Scope can include business discovery, product and domain strategy, user research, marketplace information architecture, metadata and quality requirements, access workflows, governance, operating model, platform selection, pilot design, implementation support, adoption, measurement and managed improvement.

Who owns the data products published in the marketplace?

Ownership should be assigned to accountable business or data-domain roles. Product owners, data stewards, platform teams, security teams and service operators each hold defined responsibilities. DataConsultant helps document decision rights and escalation paths, but the client retains formal accountability.

Can an internal data marketplace support sensitive or regulated data?

Yes, when classification, purpose, entitlement, approval, masking, logging, retention, residency and review controls are designed appropriately. Legal, privacy, security and compliance specialists should validate obligations for each jurisdiction and data category.

Which technologies can be used for an internal data marketplace?

A marketplace can combine metadata catalogues, data-product portals, data warehouses or lakehouses, semantic layers, identity and access management, policy engines, workflow tools, data-quality platforms, lineage services, API gateways and observability tooling. Recommendations depend on the existing estate and requirements.

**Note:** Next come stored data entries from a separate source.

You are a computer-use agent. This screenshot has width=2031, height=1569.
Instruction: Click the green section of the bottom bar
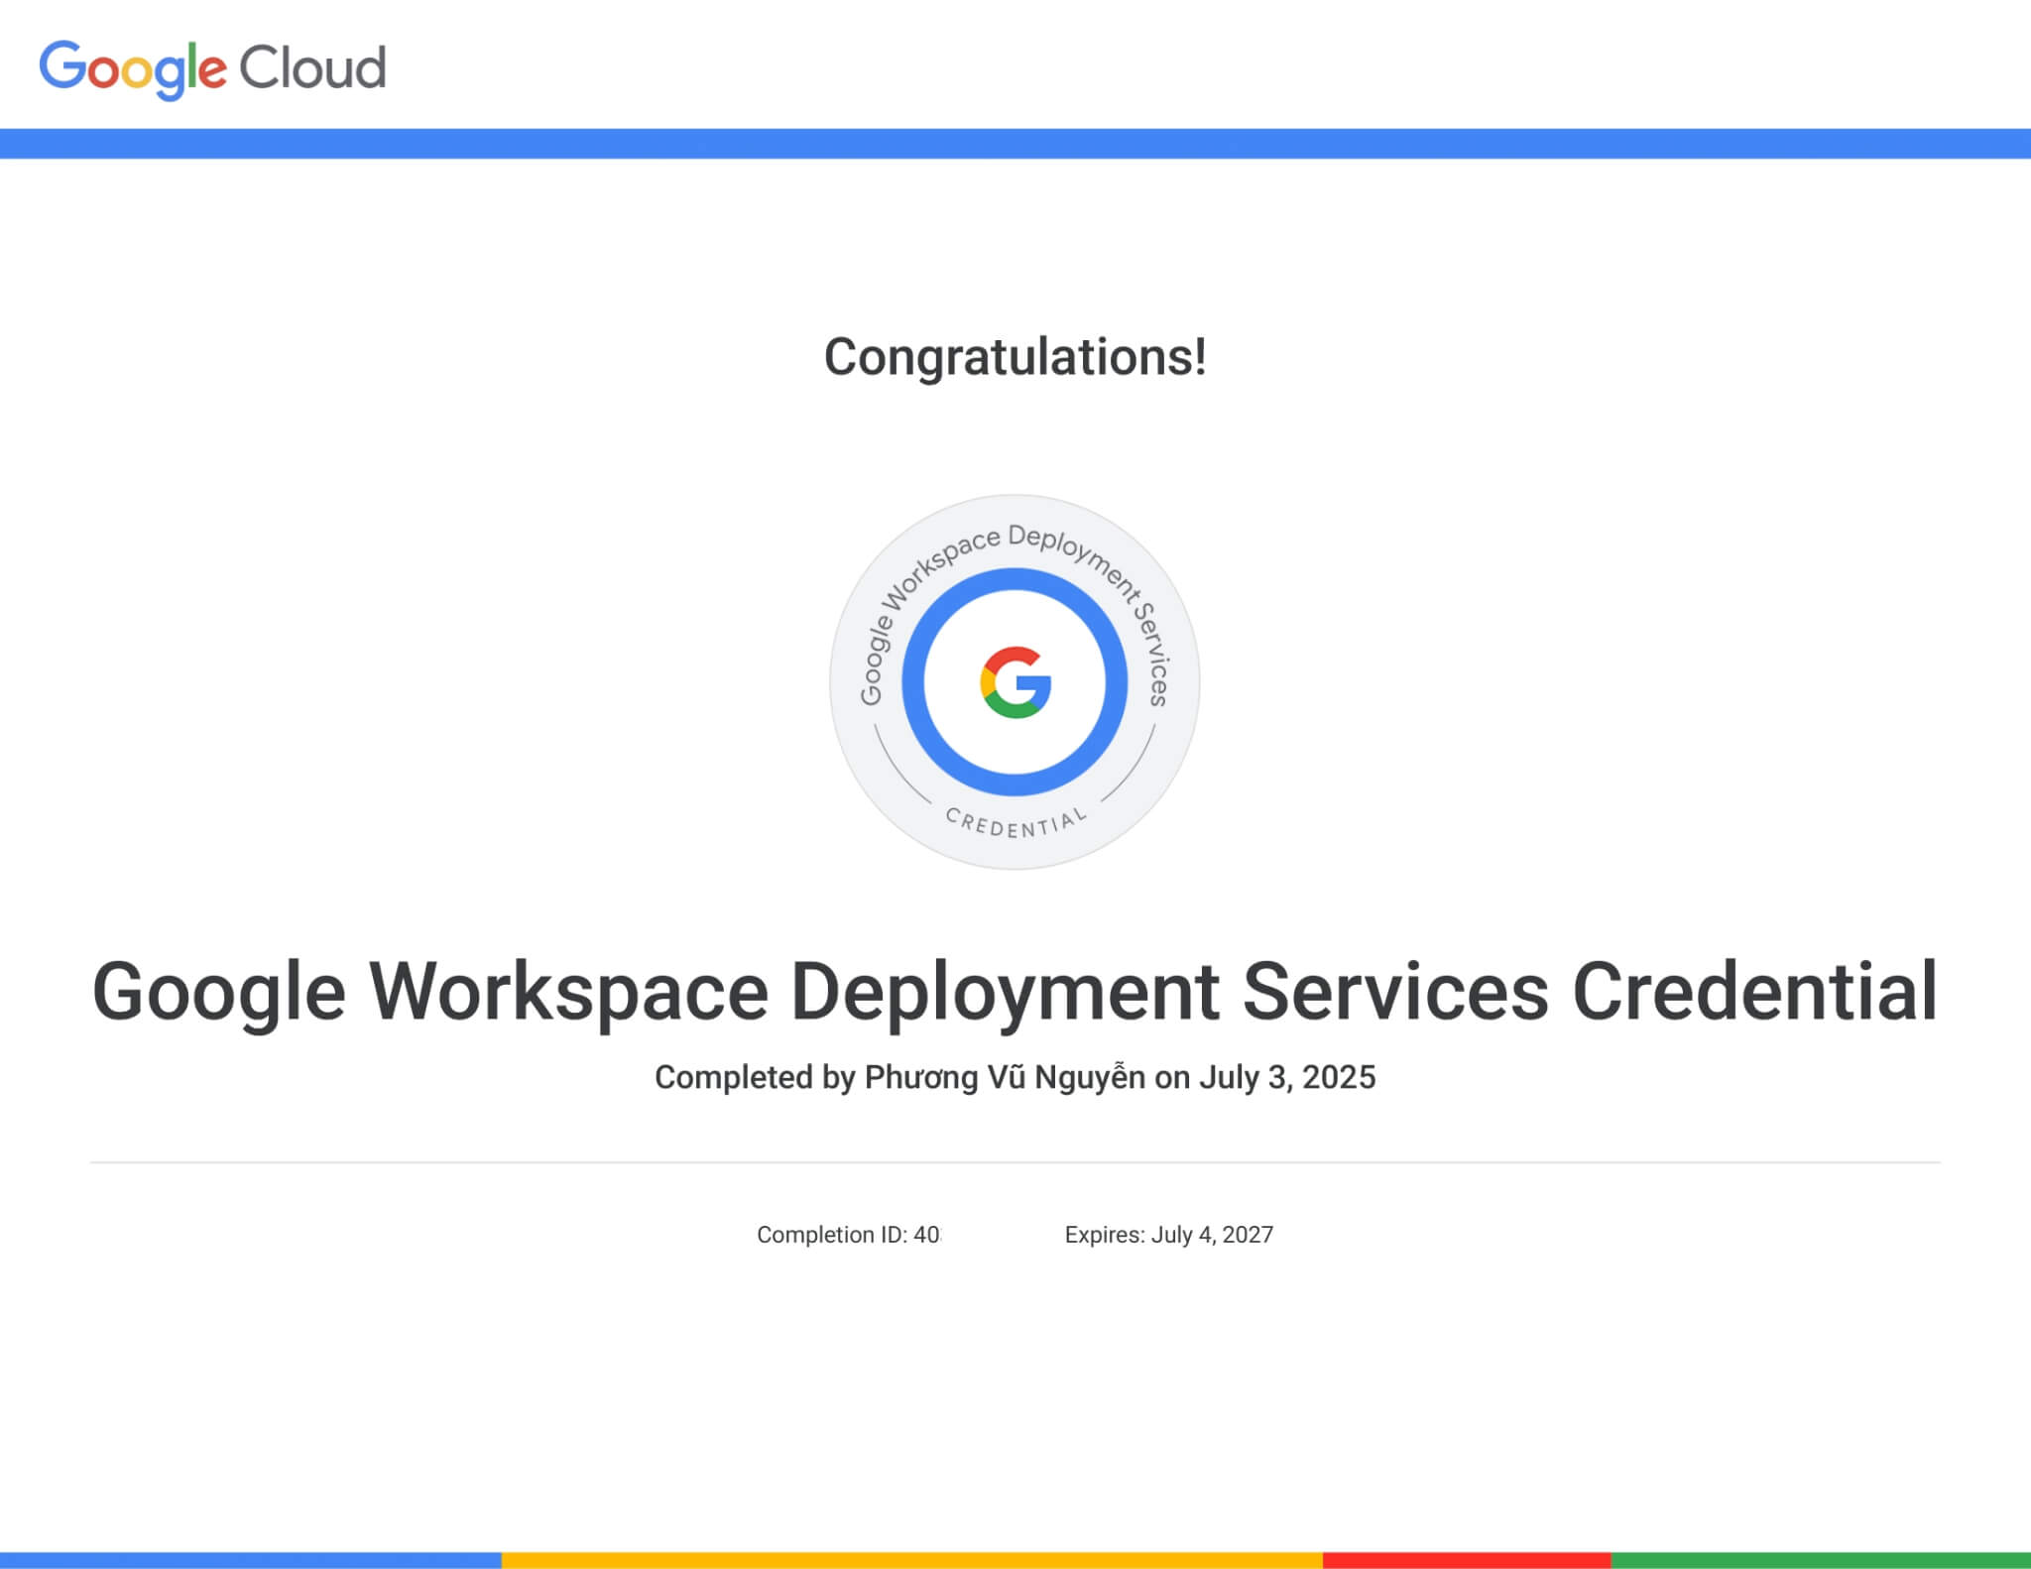tap(1835, 1559)
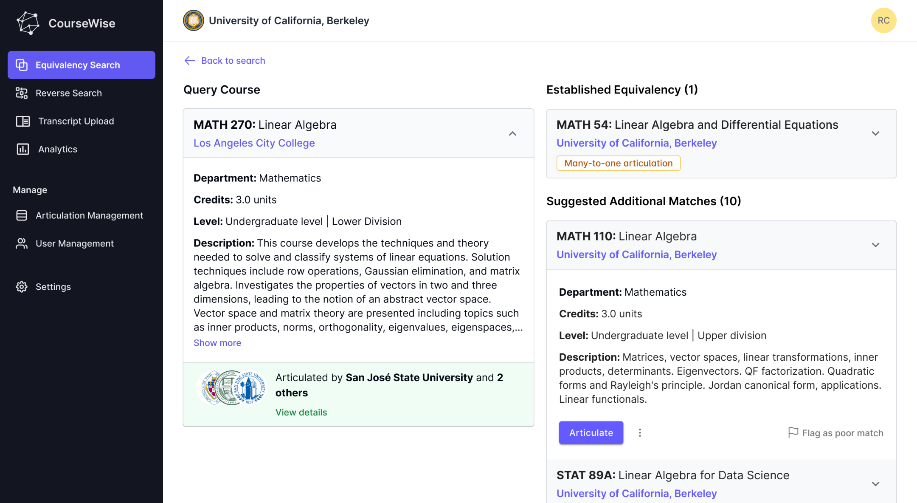This screenshot has width=917, height=503.
Task: Click the Articulate button
Action: tap(591, 432)
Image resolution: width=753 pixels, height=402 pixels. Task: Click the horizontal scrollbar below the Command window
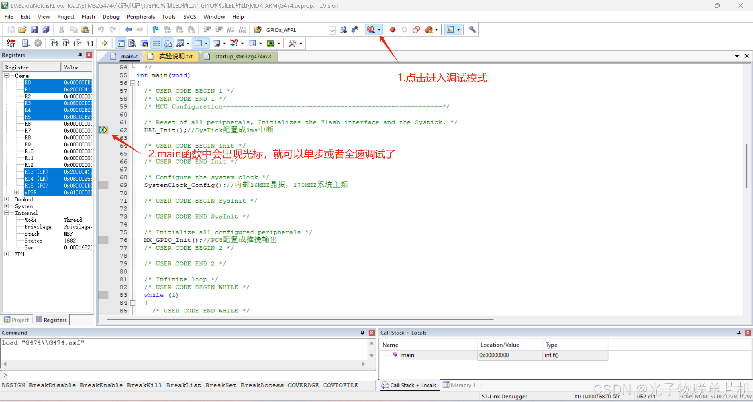click(184, 364)
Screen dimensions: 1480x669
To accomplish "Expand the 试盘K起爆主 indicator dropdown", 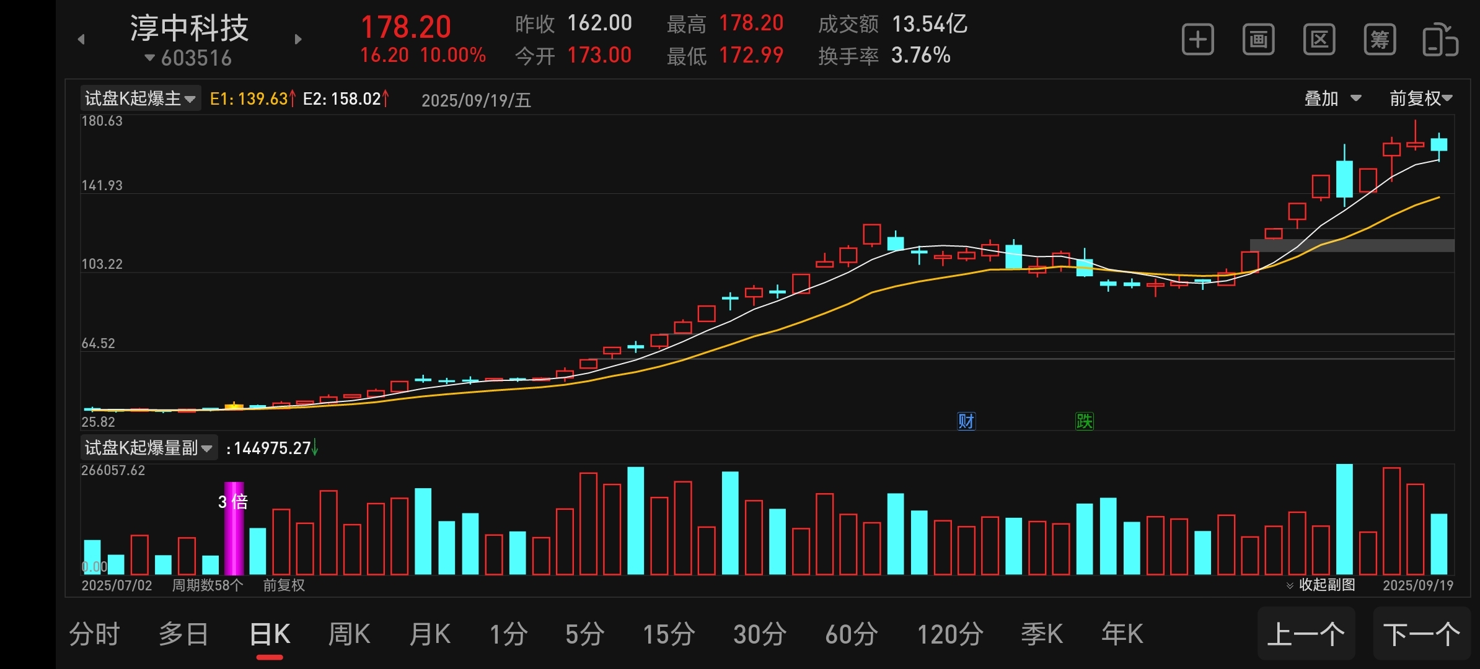I will pos(141,98).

How long does implementation take?

There is no reliable fixed duration before discovery. Timing depends on product readiness, metadata quality, ownership, platform choices, access integration, policy complexity, number of domains, user-experience requirements, procurement and change-management needs. A staged pilot is commonly used to reduce risk.

How is internal data marketplace pricing calculated?

Pricing depends on scope, domains, products, stakeholder count, platform complexity, integration depth, governance design, security and privacy requirements, user research, implementation support, training and managed-service needs. A written estimate can be prepared after initial scoping.

What client participation is required?

The client normally provides executive sponsorship, domain representatives, product owners, security and privacy input, platform access, policies, architecture information, user groups and timely decisions. Marketplace success depends on operational ownership and adoption, not technology alone.

How should marketplace success be measured?

Useful measures include discoverability, search success, access-request completion, approval time, product adoption, repeat usage, documentation completeness, quality transparency, consumer satisfaction, policy compliance, issue resolution and retirement of duplicated data extracts. Baselines and attribution should be documented.

Can DataConsultant work with our existing catalogue and cloud platform?

Yes. The service can assess and extend existing catalogue, governance, cloud, analytics and identity investments. The approach can be vendor-neutral and can coordinate with internal teams, platform vendors and systems integrators.

Does the service include ongoing operation and improvement?

Ongoing support can be scoped for marketplace operations, product onboarding, governance administration, metadata quality, access-workflow monitoring, usage reporting, user support, training and continuous improvement. Responsibilities and service levels are agreed separately.